Globalizing Luxury; Globalizing Sushi

♠ Posted by Emmanuel in at 7/10/2007 12:40:00 AM
These two topics seem appropriate to combine concerning the globalization of luxury products and of the Japanese dish of raw fish. However, the two authors of the books covered here seem to come to different conclusions on the benefits of globalization. The first seems more negative about globalization than the second.

Dana Thomas, a writer on the fashion industry for Newsweek, has a forthcoming book entitled Deluxe: How Luxury Lost Its Luster on how globalization has diminished the allure of products made by luxury brands. Hers is a hedonist's view that luxury is not what it was before. For her, these brands have been diluted by pandering to the plebes and by losing sight of the craft involved in making luxury products. To her chagrin, some are even, golly me, "Made in China." According to Thomas, what's worse is that these brands seem to have become marketing- and advertising-driven instead of focusing on what made them special before--craftsmanship. I am inclined to disagree with her on the latter point. Cachet was always something built up through sloganeering and snob appeal. To me, what's changed is that opportunities for marketing and advertising have just proliferated. In any event, here is Savannah Now's take on the book:

With this book, Dana Thomas, a fashion writer for Newsweek, has delivered a blistering expose of the "luxury goods" industry, illuminating with unwavering scrutiny how once-venerable fashion houses have traded quality for profits.

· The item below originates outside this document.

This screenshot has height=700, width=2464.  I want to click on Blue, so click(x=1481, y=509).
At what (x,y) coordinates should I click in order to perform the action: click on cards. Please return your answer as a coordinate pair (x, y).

There was a time when only an elite few understood, appreciated and could afford to spend the money on one-of-kind luxuries. All that has changed. Now anyone can have piece of the magic for the right price, and it's not for the better, writes Thomas in "Deluxe: How Luxury Lost Its Luster."

Over the last 25 years, traditional fashion houses like Louis Vuitton, Gucci and Prada have gone from being small, family-owned businesses that cared about quality and prestige to being publicly-traded global conglomerates whose attention is firmly fixed in the bottom-line.

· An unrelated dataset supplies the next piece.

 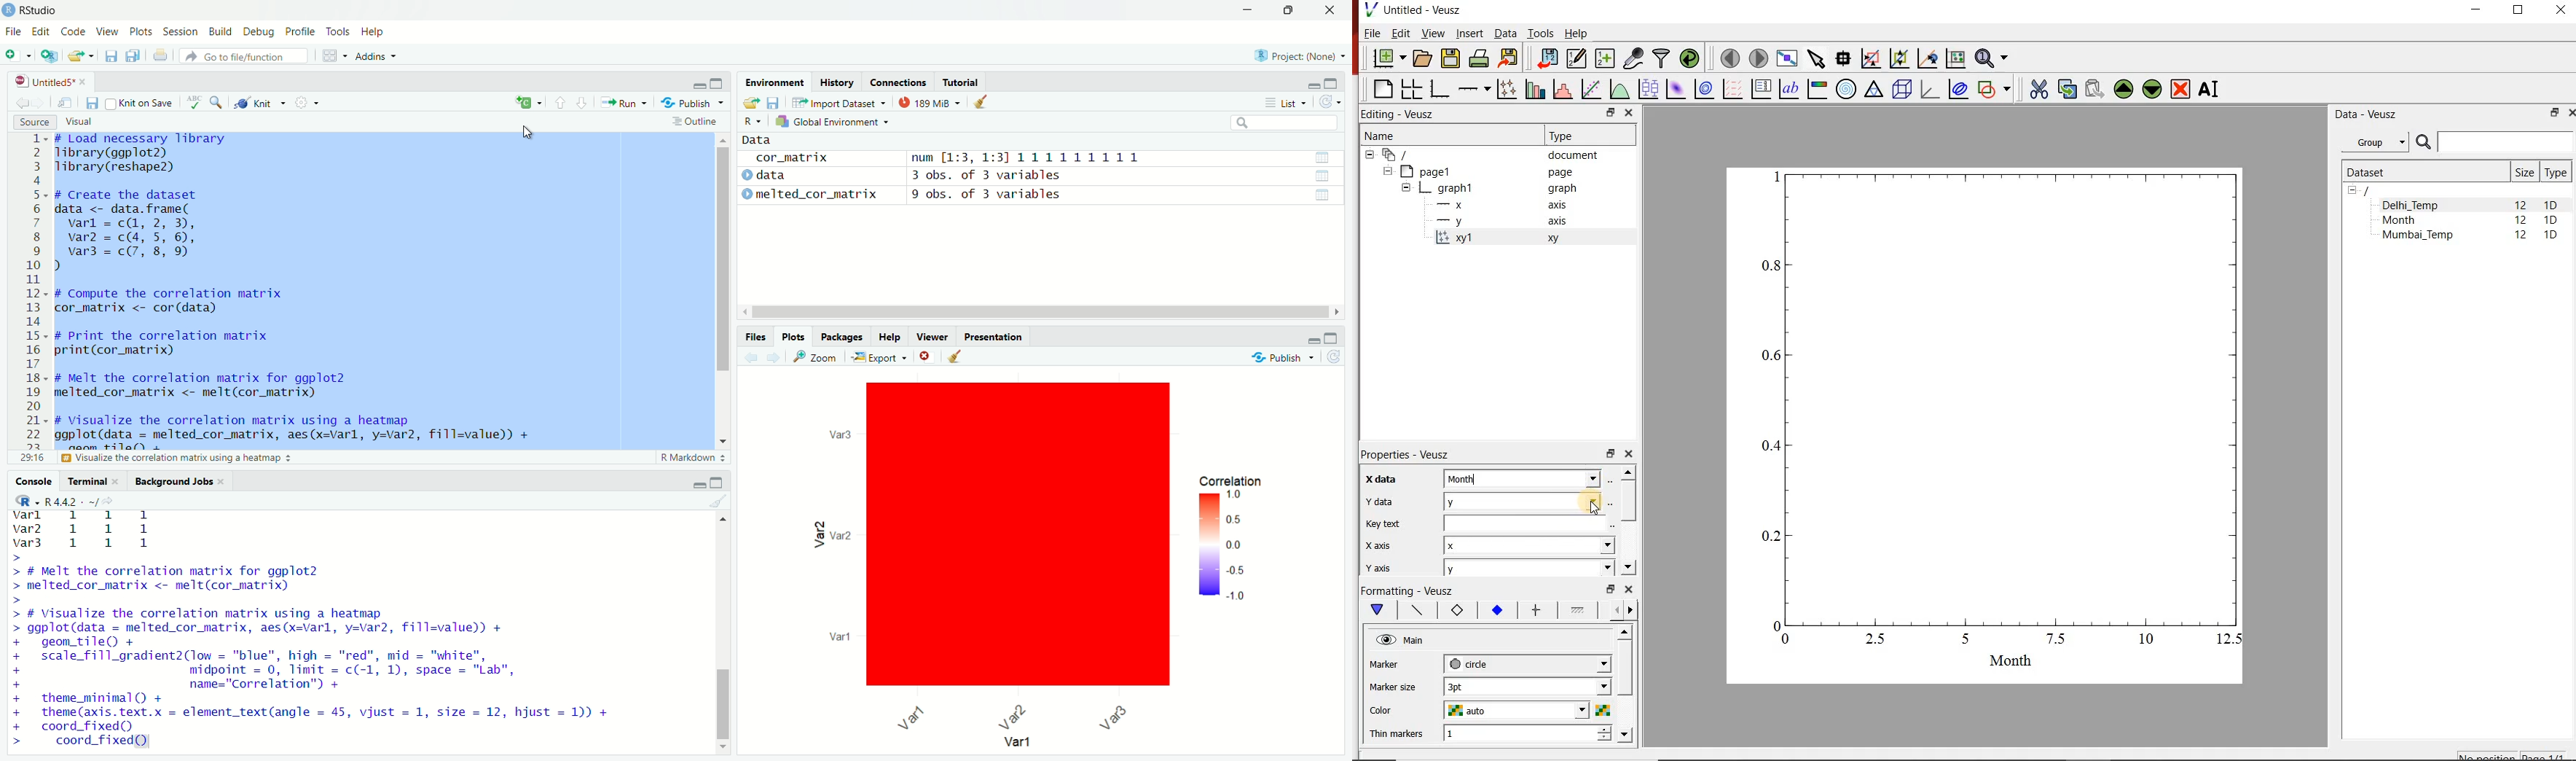 I want to click on 3obs of 3 variables, so click(x=1127, y=176).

The result is an industry that has spent billions influencing our sartorial decisions, all the while undermining its products and losing most of what made it special.

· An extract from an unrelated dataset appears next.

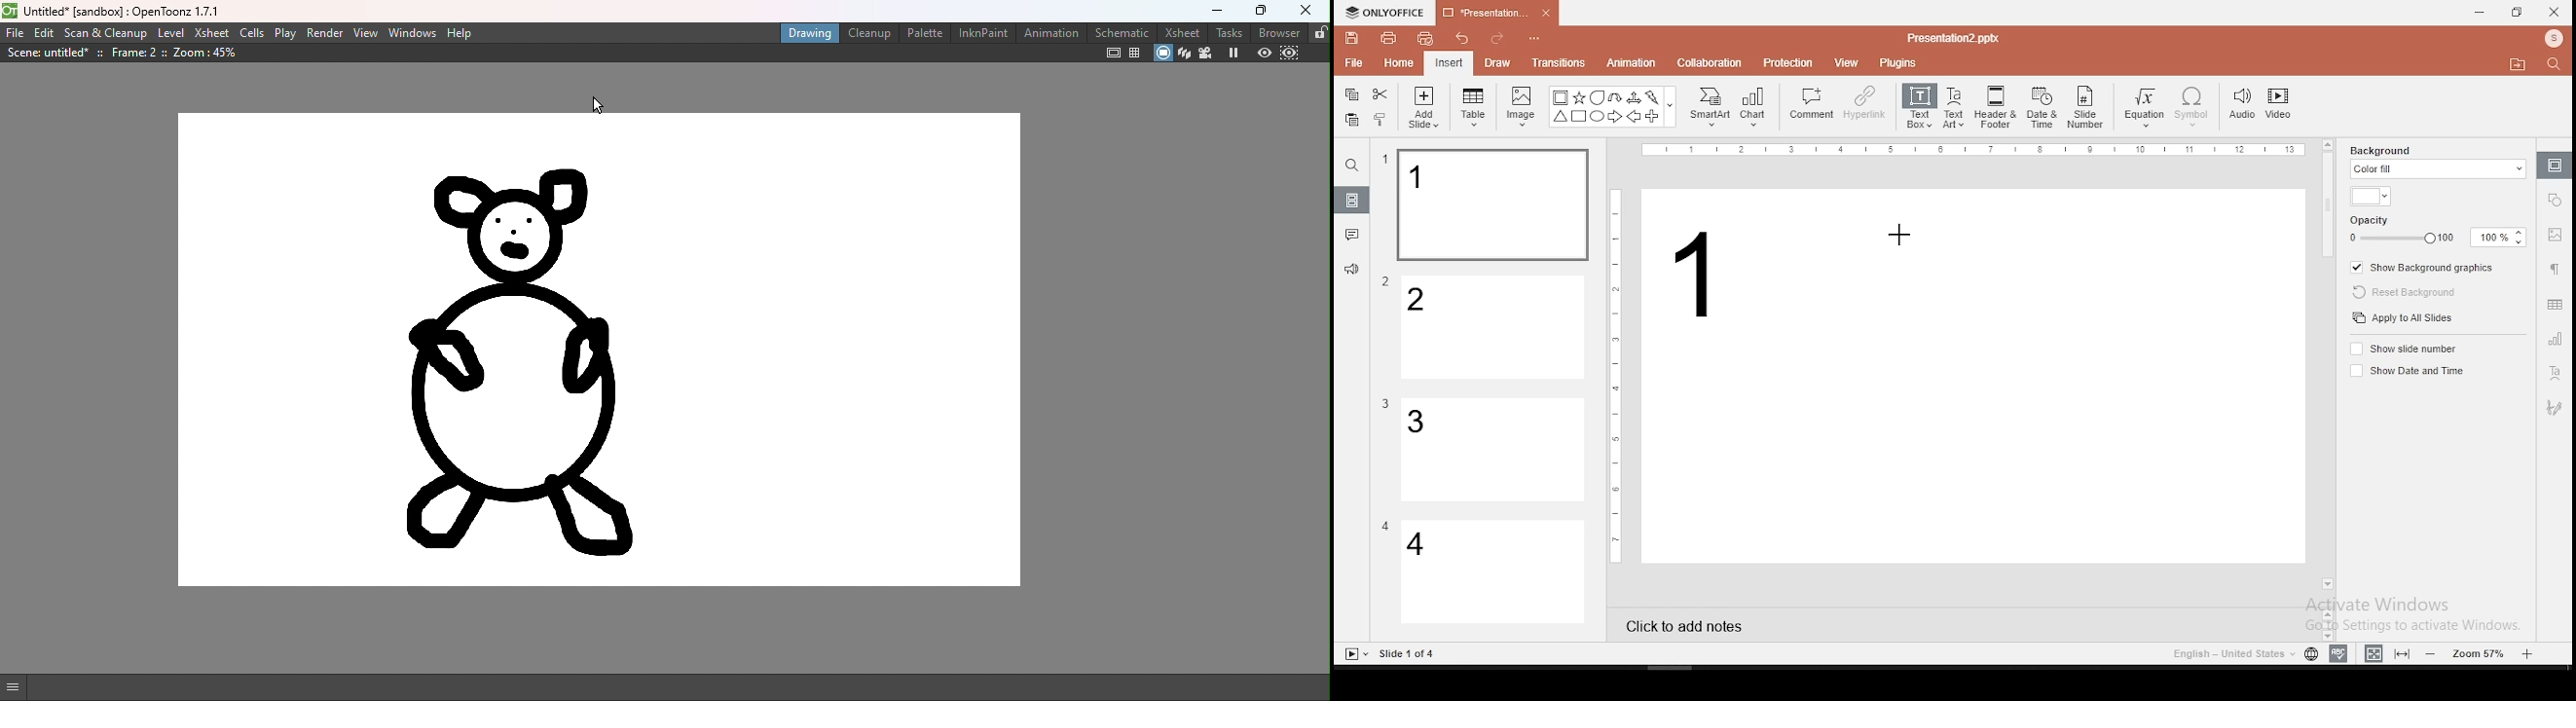 The height and width of the screenshot is (728, 2576). What do you see at coordinates (2338, 653) in the screenshot?
I see `spell check` at bounding box center [2338, 653].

Each chapter focuses on elements of the history, starting with the ruthless corporate tactics of Bernard Arnault, president of LVMH, owner of Louis Vuitton. He embodies the distasteful notion, Thomas writes, that what a luxury good represents is more important than what it is - and what it represents is shaped by the aesthetically empty practice of marketing and advertising. The allure of luxury deflates after we learn that most of what people buy is not clothes, but accessories, like perfume and handbags. Thomas also notes that many luxury goods are made in China.

While it's not completely clear where Thomas' sympathies lie, one can tell she's genuinely troubled by the facts she has unearthed. The splendor of luxury is clearly tainted by knowing so much about it.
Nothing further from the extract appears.